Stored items

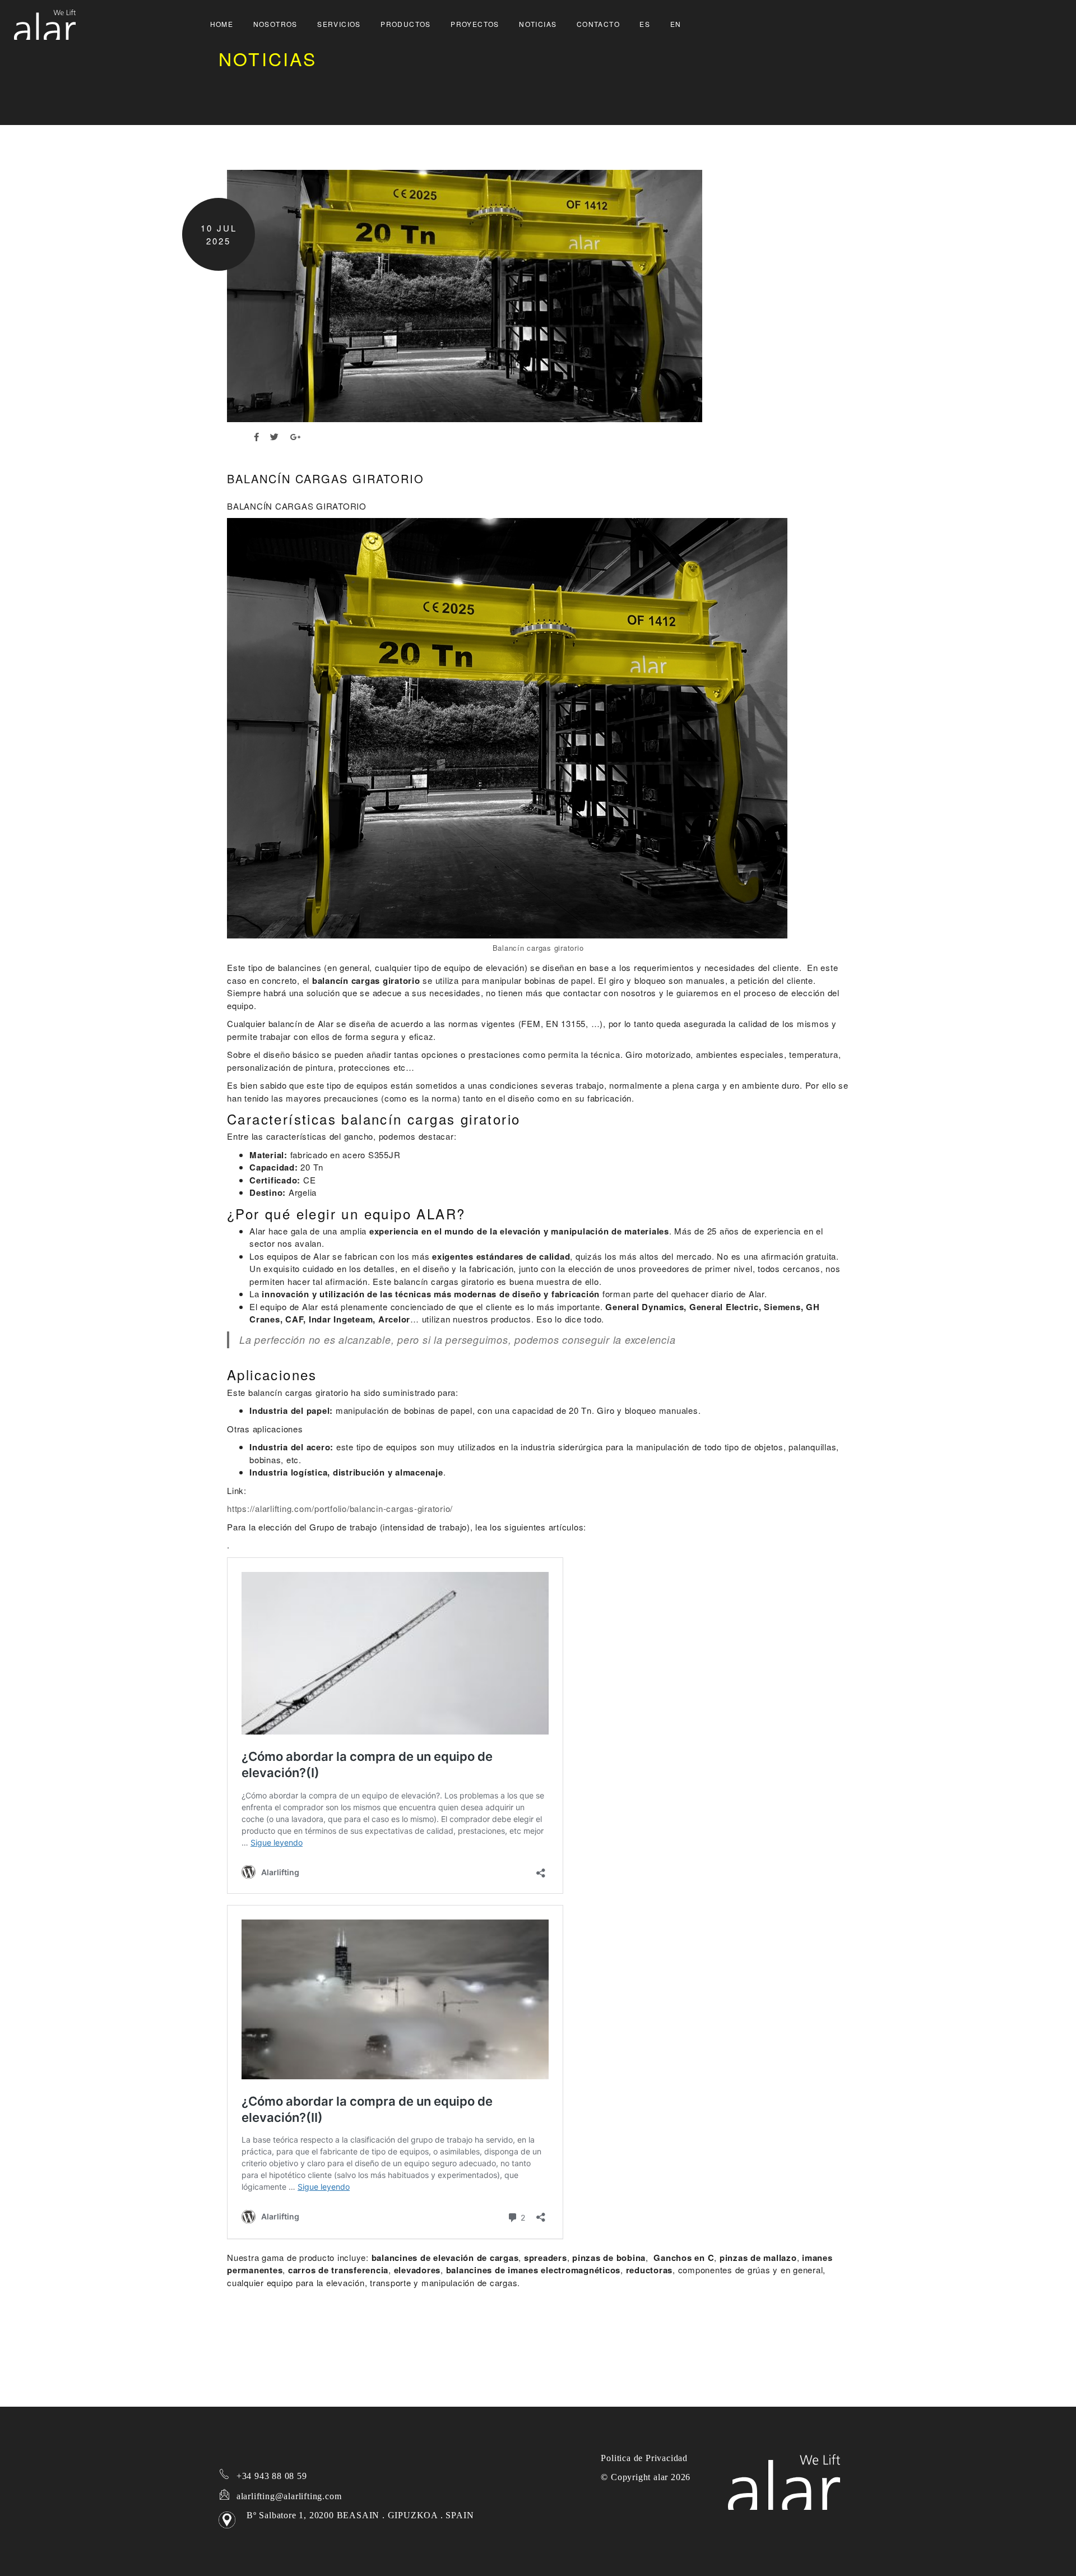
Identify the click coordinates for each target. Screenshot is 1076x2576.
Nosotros (275, 24)
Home (222, 24)
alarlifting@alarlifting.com (289, 2496)
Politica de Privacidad (644, 2458)
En (675, 24)
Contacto (598, 24)
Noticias (537, 24)
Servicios (339, 24)
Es (644, 24)
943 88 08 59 (270, 2476)
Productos (406, 24)
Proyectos (475, 24)
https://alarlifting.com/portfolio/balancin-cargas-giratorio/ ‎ (341, 1508)
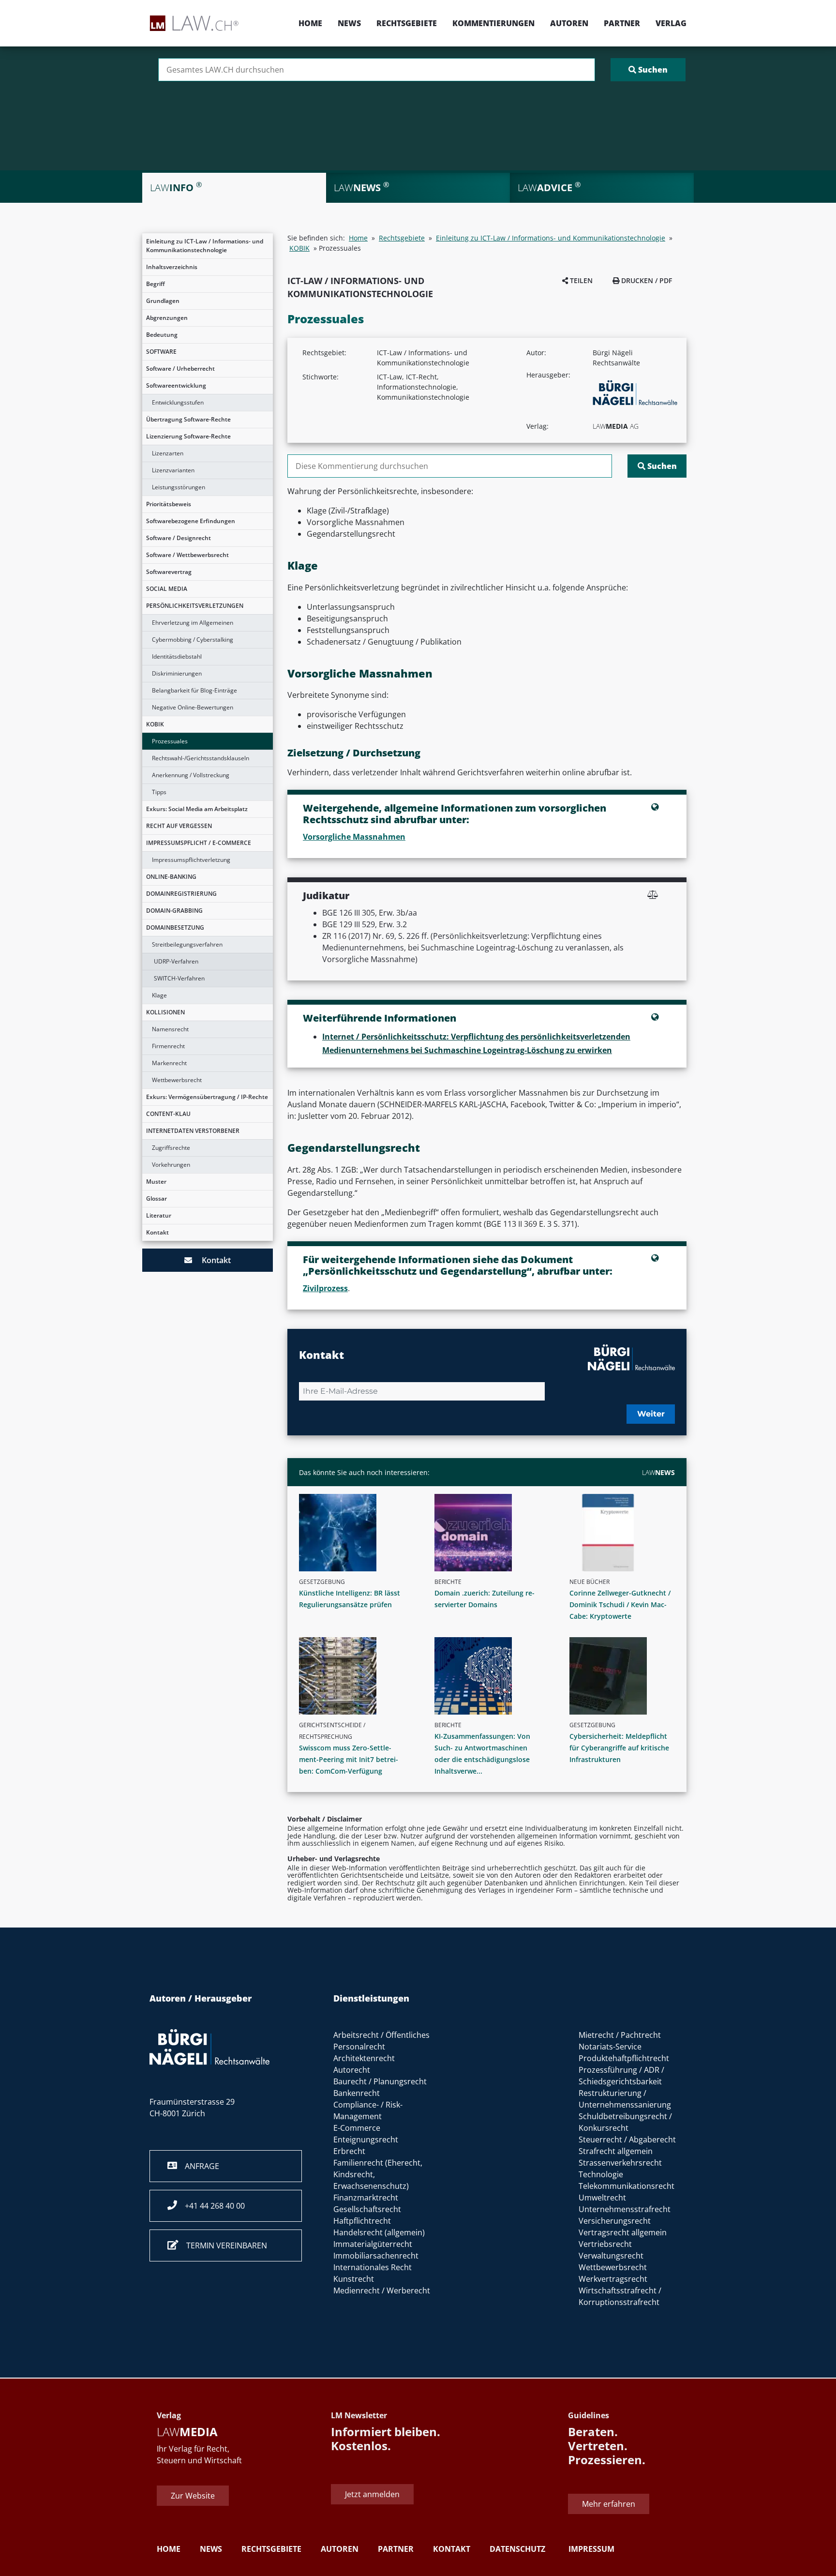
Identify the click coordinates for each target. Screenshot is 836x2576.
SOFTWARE (161, 351)
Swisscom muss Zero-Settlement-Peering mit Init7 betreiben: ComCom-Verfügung (348, 1759)
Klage (159, 995)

-- What the task asks --
Each line above must be set down exactly, though no picture should be carried over.

-- Response to the task --
Identify the click coordinates for each target. Screenshot is 1076x2576.
Nosotros (275, 24)
Home (222, 24)
alarlifting@alarlifting.com (289, 2496)
Politica de Privacidad (644, 2458)
En (675, 24)
Contacto (598, 24)
Noticias (537, 24)
Servicios (339, 24)
Es (644, 24)
943 88 08 59 (270, 2476)
Productos (406, 24)
Proyectos (475, 24)
https://alarlifting.com/portfolio/balancin-cargas-giratorio/ ‎ (341, 1508)
Identify the click coordinates for each target. Screenshot is 836x2576.
SOFTWARE (161, 351)
Swisscom muss Zero-Settlement-Peering mit Init7 betreiben: ComCom-Verfügung (348, 1759)
Klage (159, 995)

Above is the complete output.